Discussion in 'Stocks' started by ChkitOut, May 12, 2012.

  1. I also say, big deal. When you have billions to hedge, one loser on a porfolio doesn't matter, and it was on about $500 billion of a portfolio so if they can't let 2% go down, they're looking at returns below the stock's weighted average cost of capital, and people should dump the stock, because it's impossible for banks to make higher returns than their WACC's now.
     
    #11     May 12, 2012
  2. Are you still holding your April 27th index shorts
     
    #12     May 12, 2012
  3. lwlee

    lwlee

    How soon people forget. Dow approaches 14k and the recent past is forgotten.

    When it first surfaced about Bear Stearns problems back in 2008 or so, a lot of people had the same initial reaction as you. But as we know, it got worse, much worse. Bailouts at a historical levels. Hidden, mysterious, illiquid, esoteric securities that the general public had no clues about, almost bringing down the entire financial industry.

    Go back further to 1998 and LTC, whose positions were so large (trillions), the Fed had to get involved to bail them out. Another event that many said threatened to cause a widespread meltdown.

    It's these type of events that eventually ignited the Occupy Wall Street movement.

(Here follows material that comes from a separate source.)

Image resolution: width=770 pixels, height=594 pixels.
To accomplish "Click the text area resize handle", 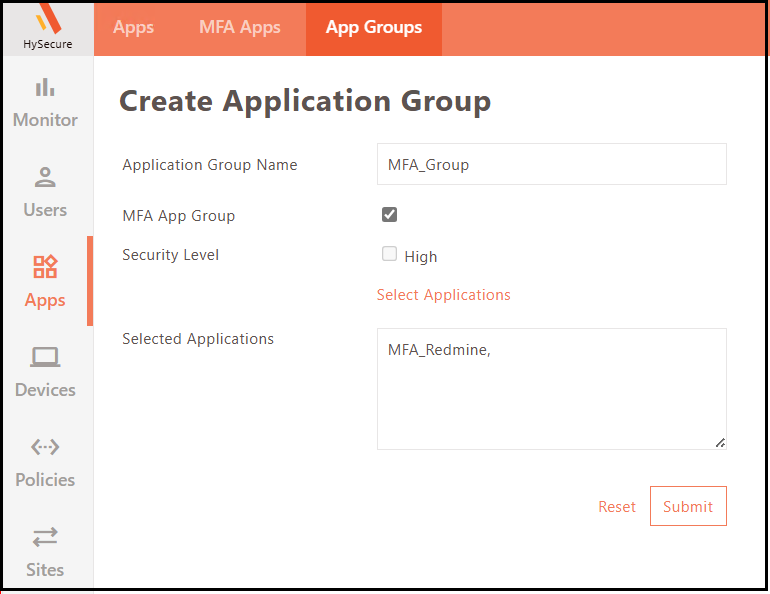I will pos(720,443).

People on Main Street are tired of the unnecessary big bets that some traders are playing just to enrich themselves.

    If there is one thing that should have been learned from 2008 crisis, it's that banks' perceived financial valuation is completely tied to the trust that clients/public have for them.

    Didn't CEOs have to sign a declaration attesting to the financial accuracy of their companies? It's goal was to put more of the responsibility on the CEO to be more proactive to prevent potential crisises. If so, the fallout of $2billion debacle could be Dimon. Already, Fitch has downgraded JPM rating.

     
    #13     May 12, 2012
  4. lwlee

    lwlee

    In addition, I shudder when I remember how quickly Bear and Lehman stock nosedived when their fiscal trust/well-being was decimated.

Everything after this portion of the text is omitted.